- Opening Delimiter -

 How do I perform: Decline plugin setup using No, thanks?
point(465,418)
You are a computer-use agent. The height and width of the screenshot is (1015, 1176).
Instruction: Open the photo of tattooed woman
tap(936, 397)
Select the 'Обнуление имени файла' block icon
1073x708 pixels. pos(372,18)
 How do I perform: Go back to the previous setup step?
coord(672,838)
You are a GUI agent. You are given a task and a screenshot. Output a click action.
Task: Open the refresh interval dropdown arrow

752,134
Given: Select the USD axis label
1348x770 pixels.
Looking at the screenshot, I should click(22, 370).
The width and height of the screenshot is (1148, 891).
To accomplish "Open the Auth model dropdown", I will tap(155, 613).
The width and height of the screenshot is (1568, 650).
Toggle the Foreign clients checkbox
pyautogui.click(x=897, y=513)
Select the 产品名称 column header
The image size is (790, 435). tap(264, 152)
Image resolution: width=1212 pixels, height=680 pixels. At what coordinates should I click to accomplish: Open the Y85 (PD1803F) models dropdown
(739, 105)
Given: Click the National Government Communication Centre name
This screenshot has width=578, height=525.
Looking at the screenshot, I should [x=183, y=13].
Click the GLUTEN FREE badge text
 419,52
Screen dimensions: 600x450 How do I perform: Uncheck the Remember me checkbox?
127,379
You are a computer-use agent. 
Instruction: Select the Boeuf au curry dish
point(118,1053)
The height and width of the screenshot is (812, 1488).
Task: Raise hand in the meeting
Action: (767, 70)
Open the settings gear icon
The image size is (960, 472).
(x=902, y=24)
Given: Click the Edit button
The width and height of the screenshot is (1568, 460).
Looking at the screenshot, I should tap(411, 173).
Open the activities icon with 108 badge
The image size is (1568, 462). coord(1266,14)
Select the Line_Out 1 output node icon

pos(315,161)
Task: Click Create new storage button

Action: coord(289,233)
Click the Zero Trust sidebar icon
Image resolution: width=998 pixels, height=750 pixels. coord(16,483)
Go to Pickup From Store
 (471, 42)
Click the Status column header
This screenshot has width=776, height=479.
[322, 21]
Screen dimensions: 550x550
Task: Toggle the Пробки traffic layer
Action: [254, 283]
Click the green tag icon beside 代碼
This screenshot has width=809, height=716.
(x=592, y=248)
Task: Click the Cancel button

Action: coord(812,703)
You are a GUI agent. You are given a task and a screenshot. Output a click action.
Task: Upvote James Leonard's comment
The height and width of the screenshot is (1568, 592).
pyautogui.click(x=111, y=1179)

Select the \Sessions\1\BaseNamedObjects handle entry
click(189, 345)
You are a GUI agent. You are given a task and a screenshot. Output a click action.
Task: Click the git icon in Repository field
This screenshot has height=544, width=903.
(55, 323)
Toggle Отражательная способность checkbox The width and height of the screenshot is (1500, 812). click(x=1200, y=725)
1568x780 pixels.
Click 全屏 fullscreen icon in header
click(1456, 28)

- Closing Delimiter -

→ **Instructions to follow**
Your output must contain exactly the lines from the one containing "Task: Upvote James Leonard's comment" to the final line of the data above, and no other text.

→ **Exercise result**
Task: Upvote James Leonard's comment
The height and width of the screenshot is (1568, 592).
pyautogui.click(x=111, y=1179)

Select the \Sessions\1\BaseNamedObjects handle entry
click(189, 345)
You are a GUI agent. You are given a task and a screenshot. Output a click action.
Task: Click the git icon in Repository field
This screenshot has height=544, width=903.
(55, 323)
Toggle Отражательная способность checkbox The width and height of the screenshot is (1500, 812). click(x=1200, y=725)
1568x780 pixels.
Click 全屏 fullscreen icon in header
click(1456, 28)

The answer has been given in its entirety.